Professor Jeremy Nicholson, Director of the ANPC and Pro Vice Chancellor for the Health Futures Institute, said they represent a translational triumph that will ultimately benefit COVID-19 patients in clinics throughout the world, as well as have the possibility for application across many other diagnostic areas including cardiovascular disease.  

“We only discovered these signals about 18 months ago using a more expensive NRM instrument, but with some pulse sequence modifications, we are now able to get identical results on small machines that costs one tenth of the price,” Professor Nicholson said. 

“We think this technology (low field NMR spectroscopy) will probably have many other clinical applications in the future and may be of particular value in monitoring some of the residual effects of long COVID in individual patients,” he added.  

The clinically deployable technology was developed in conjunction with the ANPC’s strategic partner, Bruker BioSpin GmbH who manufacture the NMR instruments.  

Professor Julien Wist from the ANPC said this technological advancement has many benefits, including cutting costs. 

“It ticks all the boxes for a successful translational technology: low costs, low maintenance, no specialist required and no need for complex algorithms to understand the data,” Professor Wist said. 

The ANPC has a major long COVID research program, completed by a recently awarded $3.4M grant from the federally fundedMedical Research Future Fund (MRFF), and initiated with the support from other funders including Spinnaker Health Research Foundation and the West Australian state government.  

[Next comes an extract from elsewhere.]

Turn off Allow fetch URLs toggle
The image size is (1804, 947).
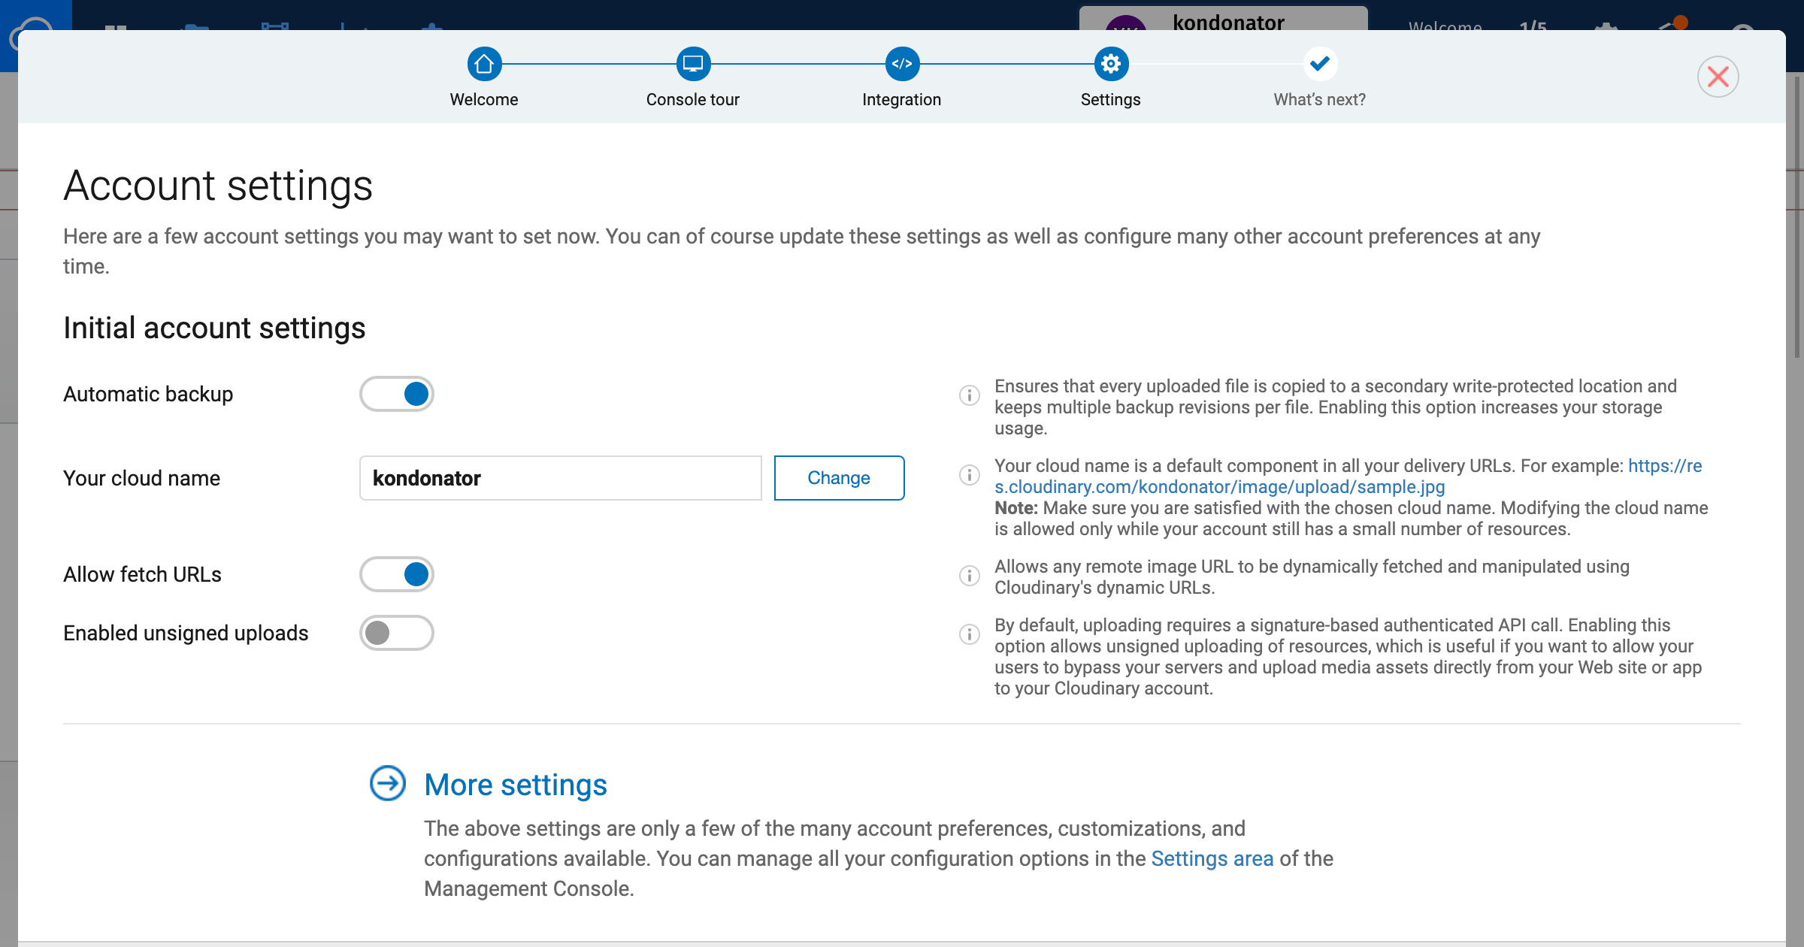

“Spinnaker funded one of the first long COVID research projects in the world back in mid-2020,” Professor Nicholson said. 

We are glad now that we have been able to develop a translational technology that might be useful in monitoring COVID recovery, and we think the possible cardiovascular problems that can be caused by the disease.” 

Spinnaker Chief Executive, Dana Henderson, said the research into long COVID was one of the most important projects the Foundation had funded in its 25-year history. 

“The purpose of our Foundation is to pioneer new ways of doing medicine for the benefit of the entire community,” Ms Henderson said. 

We knew very early on that we needed to respond to this health crisis and to see the research at ANPC translate into a diagnostic tool that could be easily deployed in clinical settings through the world, at low cost, and for immediate benefit to patients, is tremendously rewarding.” 

Murdoch University’s Deputy Vice Chancellor of Research and Innovation Professor Peter Davies emphasised the importance of the research at ANPC.

“This is a key role of the Centre to develop innovative new technologies that are able to translate to immediate benefits to human health, whilst laying a platform for future discoveries.”

This research supports the United Nations Sustainable Development Goal 3 to ensure healthy lives and promote well-being for all at all ages.